:: Estratto del testo ::
######
All’inizio di questa settimana, tuttavia, il neo-nominato ministro della difesa israeliano, Israel Katz, ha affermato che l’Iran è «più esposto che mai agli attacchi alle sue strutture nucleari» e che Israele ora ha la possibilità «di raggiungere il nostro obiettivo più importante: contrastare ed eliminare la minaccia esistenziale allo Stato di Israele». I suoi commenti hanno sollevato preoccupazioni sul fatto che Gerusalemme Ovest potrebbe presto attaccare i siti.

 

Nel corso della conferenza stampa, il Grossi ha osservato che le attuali tensioni regionali «dimostrano che lo spazio per i negoziati e la diplomazia» sul programma nucleare iraniano «si sta riducendo».
######
:: Dati forniti ::
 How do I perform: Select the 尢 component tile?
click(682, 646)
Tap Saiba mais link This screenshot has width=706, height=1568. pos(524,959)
######
:: Esercizi ::
1. Risponda alle seguenti domande sul brano relativo al programma nucleare iraniano:
(a) Chi è il neo-nominato ministro della difesa israeliano?
(b) Secondo il ministro, a che cosa è l'Iran «più esposto che mai»?
(c) Secondo Grossi, che cosa dimostrano le attuali tensioni regionali?
2. Trascriva fedelmente il passo del brano sul programma nucleare iraniano compreso tra «All’inizio di questa» e «attaccare i siti.», estremi inclusi.

:: Risposte ::
1.
(a) Israel Katz.
(b) Agli attacchi alle sue strutture nucleari.
(c) Che lo spazio per i negoziati e la diplomazia sul programma nucleare iraniano si sta riducendo.

2.
All’inizio di questa settimana, tuttavia, il neo-nominato ministro della difesa israeliano, Israel Katz, ha affermato che l’Iran è «più esposto che mai agli attacchi alle sue strutture nucleari» e che Israele ora ha la possibilità «di raggiungere il nostro obiettivo più importante: contrastare ed eliminare la minaccia esistenziale allo Stato di Israele». I suoi commenti hanno sollevato preoccupazioni sul fatto che Gerusalemme Ovest potrebbe presto attaccare i siti.